Key Takeaways
• IATA warns EU aviation faces competitiveness crisis due to heavy regulations, rising costs, and slow reforms in 2025.
• EU’s SAF mandates require 2% sustainable fuel in 2025, rising to 70% by 2050, but production and costs remain problematic.
• ETS reforms limit free allowances by 2026, increasing airline costs and possibly expanding to all EU outbound flights by 2027.
Europe’s aviation sector is facing a serious competitiveness crisis, according to the International Air Transport Association (IATA).
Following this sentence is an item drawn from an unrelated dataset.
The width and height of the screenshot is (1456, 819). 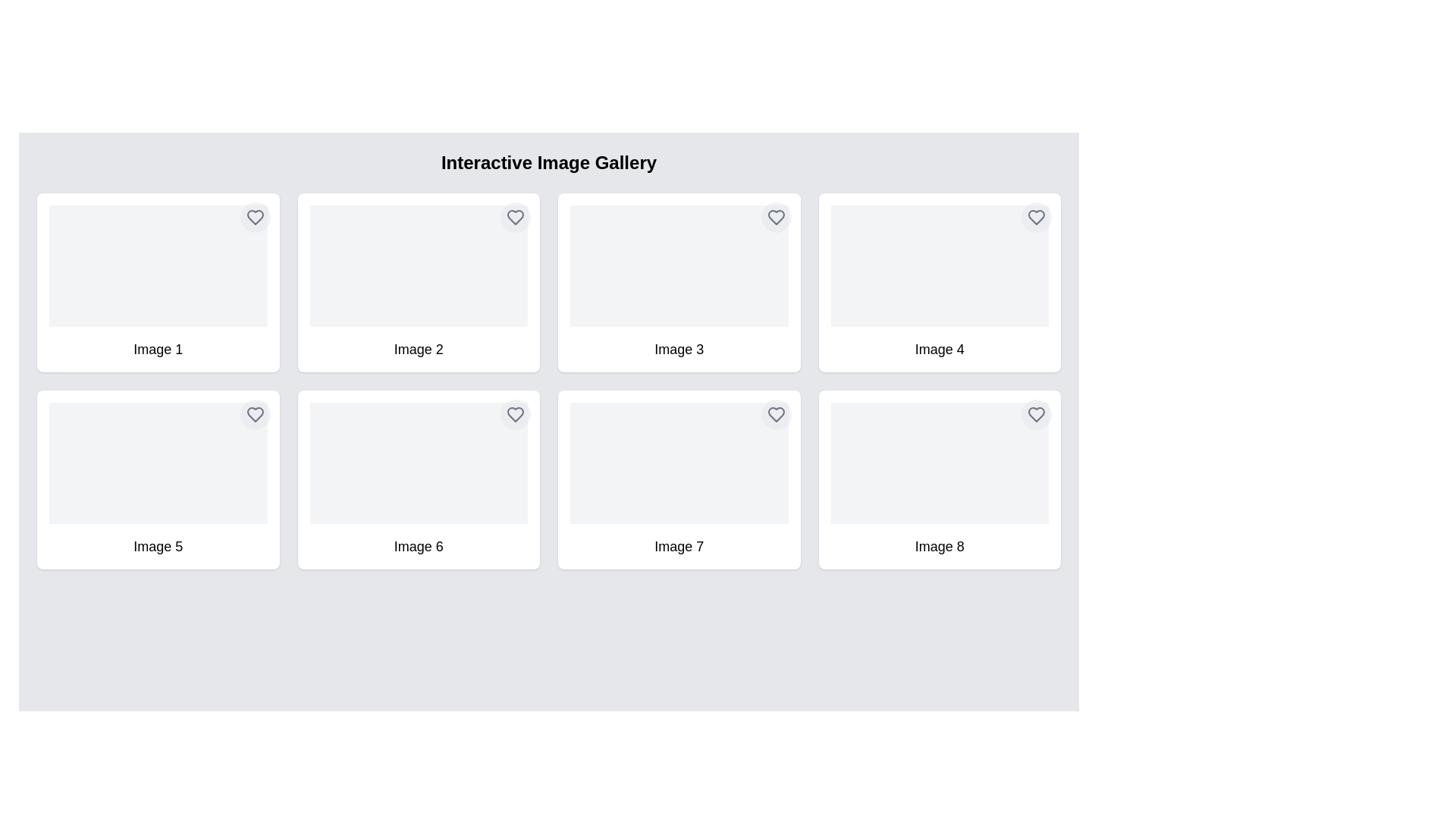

At the 81st IATA Annual General Meeting in June 2025, Willie Walsh, IATA’s Director General, warned that the European Union’s aviation industry is falling behind other regions. The main reasons, he said, are heavy regulations, rising costs, and slow progress on key reforms. This warning comes as airlines, travelers, and policymakers across Europe 🇪🇺 grapple with new climate rules, higher ticket prices, and growing worries about the future of EU aviation.
Why Is IATA Warning About a Competitiveness Crisis?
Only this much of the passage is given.